Both Perry and Sanchez want a "minute of silence" to open the public school day. So do a lot of Texans. Apparently - now that a Virginia law has been upheld - so does the U.S. Supreme Court.

But silent prayer is the only kind of organized worship coming back to America's public school class- rooms and assemblies. And silent prayer was definitely not what Perry amened Oct. 18 at an East Texas middle school.

There's more to the story of the famous prayer in Palestine. You've probably read or heard how a local pastor opened a compulsory school assembly with a prayer "in Jesus' name," and how Perry defended it in a storm of Austin news reports.

What you may not have heard is that the pastor leads the oldest African-American church in Palestine, one of the historic cities of Texas.

Or that a Palestine woman recognized as a "Texas Hero" says Texas Democrats also need to speak up more for prayer - and that the whole flap is only helping Perry win votes in East Texas.

"He's won over a few Democrats around here," said Dorothy Robinson, 92, a retired teacher in segregated all-black schools who was honored in 1999 as one of the state NAACP's "Texas Heroes."

"He's also won over some other people who might have voted Democratic. ... For those Austin people to complain about one prayer is - crazy. A lot of Democrats here want more prayer in school."

The pastor is Rev. Roy G. Duncan, 52, of the Antioch Missionary Baptist Church, founded in 1855. Then, Palestine was the fourth largest city in Texas.

"He's one of the best pastors in Palestine - white, black, brown, striped or polka dot," Robinson said. Duncan has not been quoted in news reports, but Republican state Sen. Todd Staples of Palestine has said that he organized the assembly and invited the pastor.

Duncan was absent Tuesday when the Greater Palestine Ministerial Alliance met at a chain steakhouse. Nine pastors - Palestine has more than 50, or about one for every 350 people - planned a countywide petition drive and a Dec. 6 Return Prayer to Our Schools Rally.

The pastors aren't political activists.
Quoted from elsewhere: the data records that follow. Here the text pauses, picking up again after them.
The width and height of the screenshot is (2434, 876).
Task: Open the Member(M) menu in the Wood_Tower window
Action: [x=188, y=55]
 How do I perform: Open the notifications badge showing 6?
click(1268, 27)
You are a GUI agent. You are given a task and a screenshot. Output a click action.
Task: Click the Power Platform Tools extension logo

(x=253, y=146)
Only a few could name one or two school board members. They didn't know about the Virginia case. One gave an e-mail address beginning with the name Glock - "like the weapon," he said.

But they wrote a petition calling for the return of silent prayer - and assembly invocations, even though the Supreme Court decided by a 6-3 vote last year that the Constitution does not allow public-address prayer.
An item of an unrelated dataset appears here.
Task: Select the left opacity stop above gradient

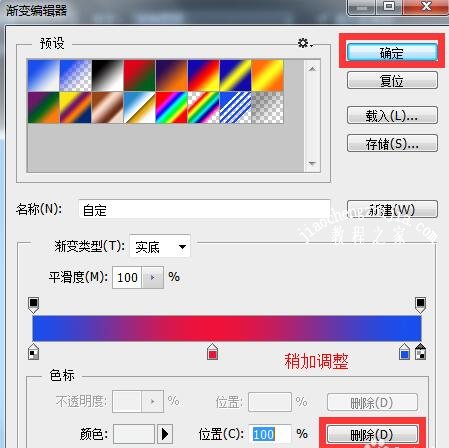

"The liberals are out to stop prayer," said the chairman, David Johnson, 43, pastor of Christ Community Church. "They're out to stop it in Congress, and they're out to stop the Pledge of Allegiance, too. ... I know kids who are afraid to say Jesus' name in school."

(The phrase "under God" in the pledge is not original. It was added in 1954. And nobody is forced to attend a session of Congress.)

The pastors planned a meeting Wednesday at the Antioch church with Democratic state Rep. Chuck Hopson, a pharmacist who was also on the middle school stage.

"This isn't a Democratic or Republican issue in Palestine," Johnson said.

"We feel our city has been chosen to lead the way for school prayer."

Looks as if Perry - and maybe also Sanchez - will handle that.

Perry, a Methodist, said at first that it's OK to ignore Supreme Court rulings on school prayer at this "crisis moment" in history. Later, he said anyone forced to attend a sectarian Christian prayer should simply "be tolerant."

He won compliments from Virginia televangelist Jerry Falwell, who wrote that the 1963 ban on organized classroom prayer "launched the onset of descent in American education."

Perry did say something that was on the mark.

An Austin reporter asked him whether he now planned to make a campaign issue out of school prayer.

"Sure," he said. "Absolutely.

"I mean, who is going to be against that?"

Obviously, nobody in by-God East Texas.